_Page text:_

** start **

Attempting to load a JGRPP savegame (with version >= 0x8000) in the official master or release branch results in the error
Game Load Failed - Savegame is made with a modified version.

Actual result

Attempting to load a JGRPP savegame (with version >= 0x8000) in the official master or release branch results in the error
Game Load Failed - Savegame is made with newer version.

Steps to reproduce

  1. Download and run any JGRPP version of OpenTTD.
  2. Using JGRPP, save a game.
  3. Download and run the latest official release or nightly version of OpenTTD.
  4. Using the official release or nightly, attempt to load the savegame that was saved using JGRPP.
  5. The loading fails with Game Load Failed - Savegame is made with newer version as it attempts to load a savegame whose version is approx. 0x8000 greater than the current latest savegame version.

** end **

_Stored data:_
** start **

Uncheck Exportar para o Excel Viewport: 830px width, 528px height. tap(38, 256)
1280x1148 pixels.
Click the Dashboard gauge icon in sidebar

** end **

_Tasks for this exercise:_
**a.** Please transcribe a section of the savegame bug report verbatim. Begin at the words "Actual result" and stop after "save a game.".
**b.** Answer these questions from the savegame bug report:
(i) Which error message is given under the heading "Actual result"?
(ii) What does the second reproduction step say to do using JGRPP?
(iii) According to the last reproduction step, by roughly how much does the savegame's version exceed the current latest savegame version?

_Problem solutions:_
**a.**
Actual result

Attempting to load a JGRPP savegame (with version >= 0x8000) in the official master or release branch results in the error
Game Load Failed - Savegame is made with newer version.

Steps to reproduce

  1. Download and run any JGRPP version of OpenTTD.
  2. Using JGRPP, save a game.

**b.**
(i) Game Load Failed - Savegame is made with newer version.
(ii) Save a game.
(iii) By approximately 0x8000.